**What to work on:** Tally the lines of the data below that contain the string "will". Give the tally and nothing else.

■ ■ ■

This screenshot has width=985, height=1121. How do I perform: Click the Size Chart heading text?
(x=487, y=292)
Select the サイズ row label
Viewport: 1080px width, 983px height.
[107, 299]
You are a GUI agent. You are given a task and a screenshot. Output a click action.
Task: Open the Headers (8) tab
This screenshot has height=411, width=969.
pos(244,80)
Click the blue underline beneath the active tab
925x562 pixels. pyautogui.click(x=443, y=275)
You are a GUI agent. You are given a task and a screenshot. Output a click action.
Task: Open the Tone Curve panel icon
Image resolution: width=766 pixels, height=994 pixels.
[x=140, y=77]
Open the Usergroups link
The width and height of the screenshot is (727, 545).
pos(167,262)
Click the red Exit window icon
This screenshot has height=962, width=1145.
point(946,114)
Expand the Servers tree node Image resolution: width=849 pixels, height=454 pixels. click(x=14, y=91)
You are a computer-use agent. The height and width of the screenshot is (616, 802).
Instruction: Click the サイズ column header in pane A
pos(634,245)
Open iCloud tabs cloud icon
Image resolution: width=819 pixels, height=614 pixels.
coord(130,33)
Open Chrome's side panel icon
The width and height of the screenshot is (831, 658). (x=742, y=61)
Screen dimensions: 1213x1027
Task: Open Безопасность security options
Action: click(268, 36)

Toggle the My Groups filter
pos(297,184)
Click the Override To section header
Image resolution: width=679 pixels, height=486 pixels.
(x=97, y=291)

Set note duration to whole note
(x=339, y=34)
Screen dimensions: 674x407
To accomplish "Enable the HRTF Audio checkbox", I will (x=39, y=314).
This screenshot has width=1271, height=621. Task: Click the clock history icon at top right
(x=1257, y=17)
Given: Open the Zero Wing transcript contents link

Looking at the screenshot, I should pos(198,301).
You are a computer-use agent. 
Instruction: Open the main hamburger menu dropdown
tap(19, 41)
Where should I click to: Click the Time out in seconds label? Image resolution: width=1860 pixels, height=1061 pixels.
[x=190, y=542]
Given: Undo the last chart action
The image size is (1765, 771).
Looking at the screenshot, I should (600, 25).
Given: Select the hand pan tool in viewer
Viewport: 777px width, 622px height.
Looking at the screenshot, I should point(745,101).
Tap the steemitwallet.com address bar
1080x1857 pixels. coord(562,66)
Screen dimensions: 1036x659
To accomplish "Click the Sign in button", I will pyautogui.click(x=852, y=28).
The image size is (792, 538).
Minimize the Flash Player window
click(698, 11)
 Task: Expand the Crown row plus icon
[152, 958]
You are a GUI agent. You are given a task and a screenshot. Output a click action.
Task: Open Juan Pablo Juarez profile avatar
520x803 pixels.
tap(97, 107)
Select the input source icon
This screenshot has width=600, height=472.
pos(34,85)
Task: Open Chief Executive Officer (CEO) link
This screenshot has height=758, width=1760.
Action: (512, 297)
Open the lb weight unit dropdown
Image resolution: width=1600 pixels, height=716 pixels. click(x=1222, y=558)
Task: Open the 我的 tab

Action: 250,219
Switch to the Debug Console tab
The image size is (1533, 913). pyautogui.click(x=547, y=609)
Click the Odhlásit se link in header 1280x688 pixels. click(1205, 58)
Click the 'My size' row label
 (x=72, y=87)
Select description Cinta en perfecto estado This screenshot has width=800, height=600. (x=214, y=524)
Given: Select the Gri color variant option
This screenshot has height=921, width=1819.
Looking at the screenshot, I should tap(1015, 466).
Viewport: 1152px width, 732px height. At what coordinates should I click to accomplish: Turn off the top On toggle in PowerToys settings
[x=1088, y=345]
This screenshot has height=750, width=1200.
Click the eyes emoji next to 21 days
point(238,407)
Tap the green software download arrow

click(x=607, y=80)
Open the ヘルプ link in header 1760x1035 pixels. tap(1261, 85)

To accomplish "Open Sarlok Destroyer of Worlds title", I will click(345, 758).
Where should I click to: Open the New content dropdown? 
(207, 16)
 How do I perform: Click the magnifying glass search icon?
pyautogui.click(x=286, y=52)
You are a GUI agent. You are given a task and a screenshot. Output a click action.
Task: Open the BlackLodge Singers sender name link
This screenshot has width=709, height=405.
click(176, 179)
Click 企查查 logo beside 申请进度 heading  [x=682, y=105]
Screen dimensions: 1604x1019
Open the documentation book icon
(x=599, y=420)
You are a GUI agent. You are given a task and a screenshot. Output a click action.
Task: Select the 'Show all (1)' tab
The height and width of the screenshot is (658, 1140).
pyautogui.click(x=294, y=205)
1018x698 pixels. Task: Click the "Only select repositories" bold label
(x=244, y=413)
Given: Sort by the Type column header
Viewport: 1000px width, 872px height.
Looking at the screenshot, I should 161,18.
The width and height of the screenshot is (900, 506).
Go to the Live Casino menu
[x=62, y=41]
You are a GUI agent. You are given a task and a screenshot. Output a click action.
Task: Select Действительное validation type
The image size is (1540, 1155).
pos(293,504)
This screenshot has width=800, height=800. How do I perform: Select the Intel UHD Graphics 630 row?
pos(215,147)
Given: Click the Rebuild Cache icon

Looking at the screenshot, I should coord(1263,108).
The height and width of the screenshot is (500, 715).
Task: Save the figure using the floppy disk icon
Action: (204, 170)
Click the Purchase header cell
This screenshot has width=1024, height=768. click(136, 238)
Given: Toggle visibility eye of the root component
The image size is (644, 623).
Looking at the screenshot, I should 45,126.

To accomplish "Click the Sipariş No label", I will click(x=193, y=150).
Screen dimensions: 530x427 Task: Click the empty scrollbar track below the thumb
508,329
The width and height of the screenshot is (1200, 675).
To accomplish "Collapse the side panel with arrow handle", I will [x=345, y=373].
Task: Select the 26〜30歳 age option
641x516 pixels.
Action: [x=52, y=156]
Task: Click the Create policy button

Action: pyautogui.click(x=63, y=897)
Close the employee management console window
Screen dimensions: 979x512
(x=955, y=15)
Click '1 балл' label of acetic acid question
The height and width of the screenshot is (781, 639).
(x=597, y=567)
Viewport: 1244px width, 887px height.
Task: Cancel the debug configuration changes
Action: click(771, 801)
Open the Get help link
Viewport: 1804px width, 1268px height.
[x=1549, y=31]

■ ■ ■

**Reply:** 5